======== Listed entries ========

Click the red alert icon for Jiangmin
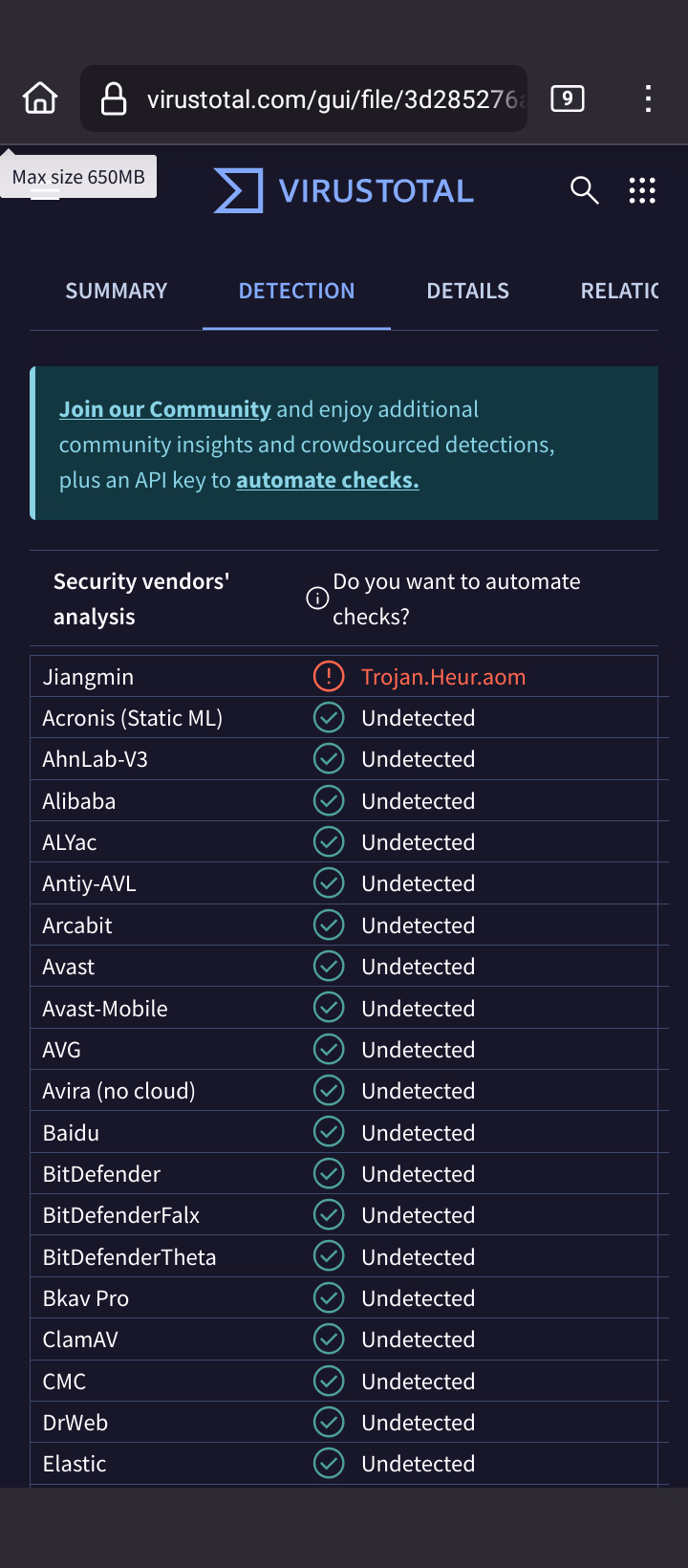Screen dimensions: 688x1568 coord(329,677)
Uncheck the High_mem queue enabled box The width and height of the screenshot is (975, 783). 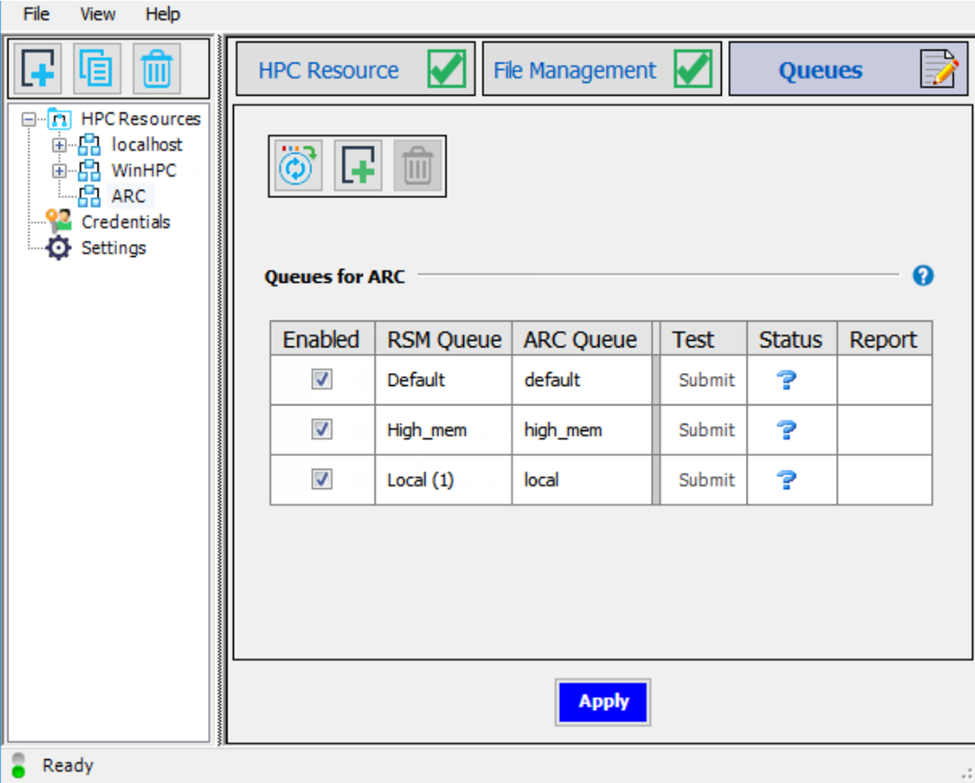click(321, 430)
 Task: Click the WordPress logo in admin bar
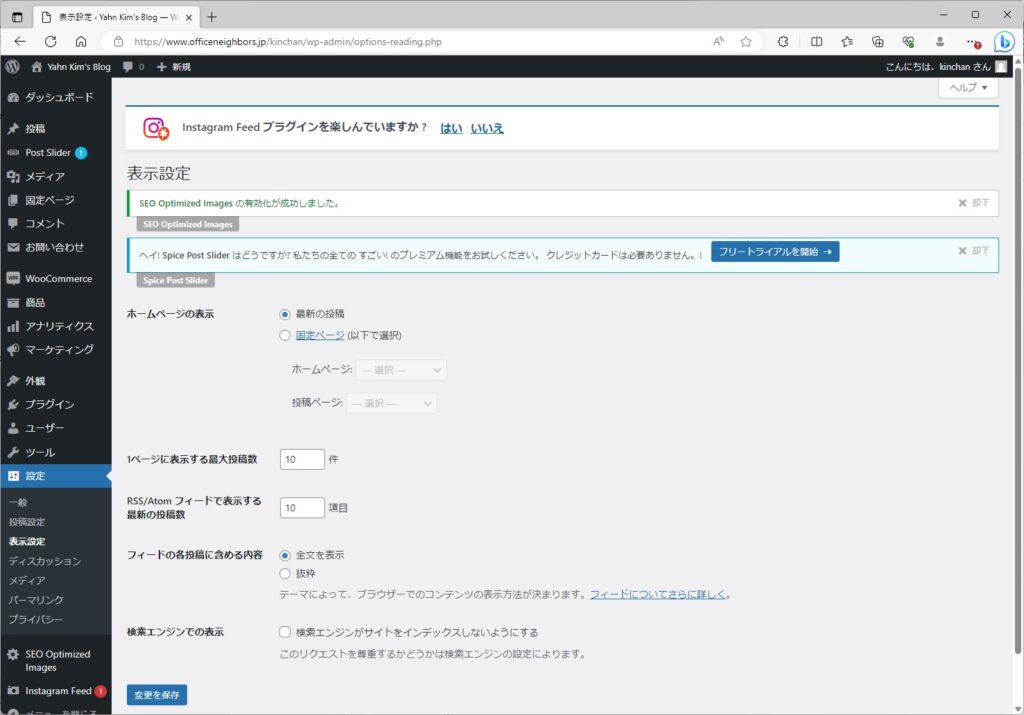pos(13,67)
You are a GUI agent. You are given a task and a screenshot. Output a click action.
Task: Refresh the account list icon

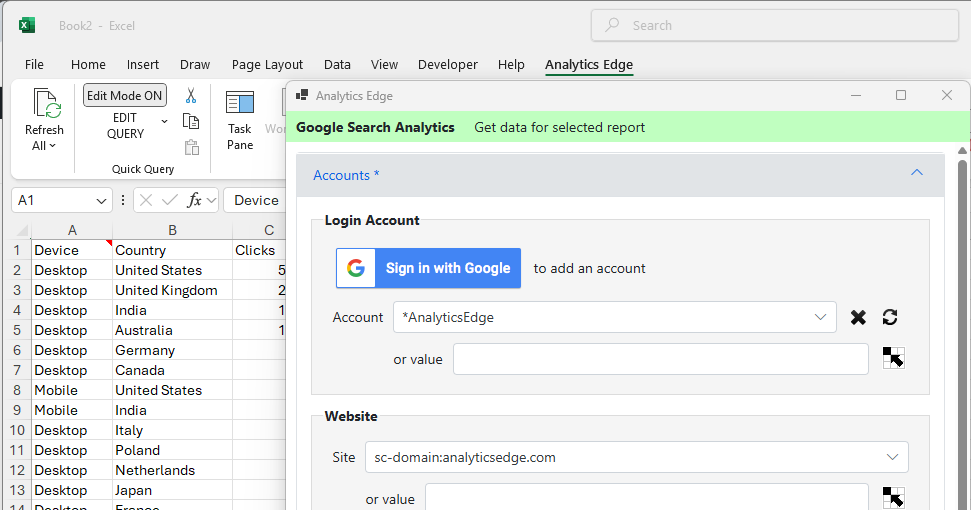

========

**To do**
Here the job is to retype exactly the lines that start at the one containing "You are a GUI" and run through the end of the records above, leaving out pictures.

**Answer space**
You are a GUI agent. You are given a task and a screenshot. Output a click action.
Task: Refresh the account list icon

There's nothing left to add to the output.